Dedektif hikâyelerini çok severim. Hele ki efsanevi Dedektif Conan serisi yok mu... Küçükken tutkunu gibiydim... Şimdi ise izleyemiyorum, ancak Türkçe çevirileri son zamanlar da hızlanmaya başladı daha doğrusu yavaş yavaş Türkçe'ye kazandırılmaya başlandı diyebilirim ya da hehe =) Yani en başından izleme gibi bir şansım var Türkçe olarak =) Tavsiye edebileceğim dedektif serilerinin en başında gelir kendisi*-* Ayrıca kendisi hâlâ devam etmekte olup onlarca filmi çekilmiştir*-* Böyle güzel bir seri olunca elbette yıllarca devam eder =) Her neyse bu serimizin ilginç bir yanı var anlayamadım nedendir, hani öyle ahım şahım bir konuya sahip değil, öyle sürükleyici aksiyonu bile yok, ama ama ve ama nedense kendini "sıkmadan" izletti bana o_O Cidden şaşırdım diyebilirim. Her bölüm hoş devamını izleyeyim gibi bir hisle izledim. Belki de sırf dedektif hikâyelerini sevdiğimdendir hehe =)


Neyse hikâyemiz kırmızı sol gözüyle ruhları gören genç bir delikânlının etrafında gelişiyor. İşte kızımız Haruka'da bu işin içine girerek daha ilk sahneden muhteşem çiftimiz buluşmuş oluyor. Tabii tesadüfi bir buluşma olduğunu sanmayın, elbette değil.


Hikâye baştan aşağı geçmişle ilgili. Yani hikâye son derece basit. Aynı şekilde kurgusu öyle ahım şahım değil kesinlikle. Hatta çoğu sahne tahmin edilebilir nitelikte ve olaylar öyle izleyiciye şatafatlı bir şekilde gösterilmiyor. Sıradan bir olaymış gibi son derece sakin bir şekilde ve uzatmadan anlatılan bir kurguya sahip. Yani diğer şatafatlı animelerle kıyaslanınca oldukça sakin, ama dediğim gibi kendini izleten bir yapım. Zaten öyle şatafat ve bir olayı olduğundan daha fazla uzatılmasından hoşlanmam, ama burada gereğinden fazla kısa tutmuşlar gibi =P


Aynı şekilde karakterler de öyle şatafatlı değil, ama hepsinin karakterini gerçekten sevdim diyebilirim. Çatlak doktorumuzdan, çatlak dedektifimize ve amirine gibi =P Aklımda bir şeyler vardı animeyi izlerken, ancak şimdi unuttum =)

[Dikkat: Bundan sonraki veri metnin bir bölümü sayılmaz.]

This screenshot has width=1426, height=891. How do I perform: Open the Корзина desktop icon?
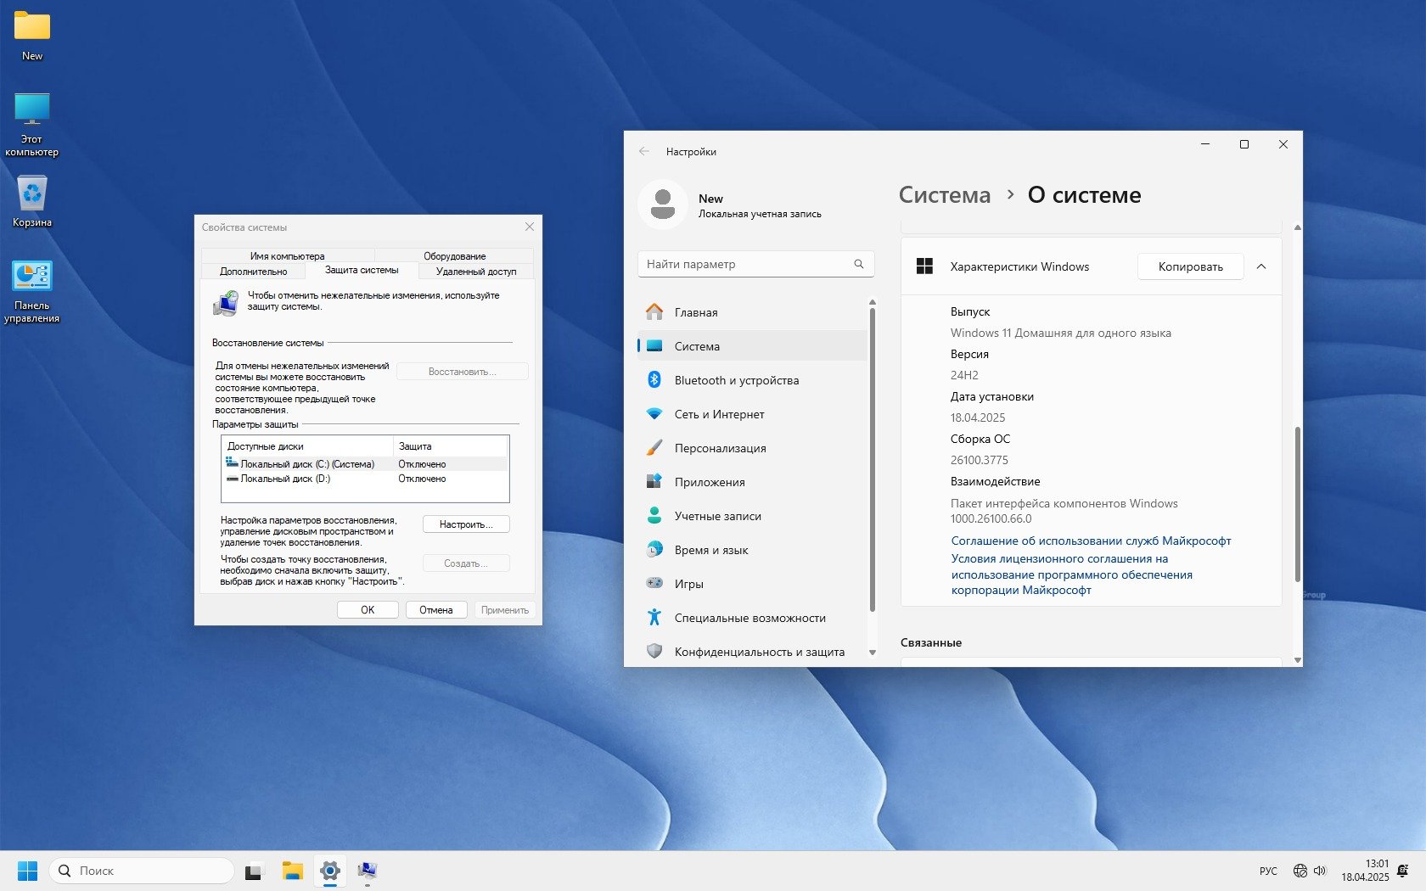pyautogui.click(x=32, y=201)
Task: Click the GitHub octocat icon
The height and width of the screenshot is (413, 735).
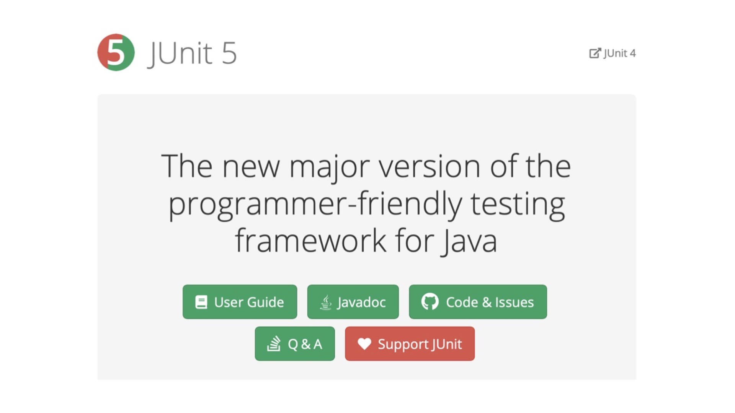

Bu arada aklımdayken ana karakterimizin sol gözünün kırmızılığı bir yana elini yüzüne götürüşü aklıma hep Code Geass'te ana karakter olan Leluş(Lelouch) getirdi. Yüz olarak benzemeseler bile hareket ve göz olarak benziyorlar =P Ancak animenin ilerleyen sahnelerinde yüzüne elini götürüşünü değil de alnına neden elini iki de bir koyuşunu anlamış oluyoruz. Cidden anlamlı bir anısı varmış o hareketin diyebilirim. Ama yüzüne getirme sahnelerini hiç sevmedim orası ayrı :D Sona dair ise tek lafım olmamış gibi... Umarım devamı da gelmez. Zira açık uçlu bitti gibi. Yani açıkcası seriyi, izleyecek bir şeyiniz yoksa izlemenizi önerebilirim.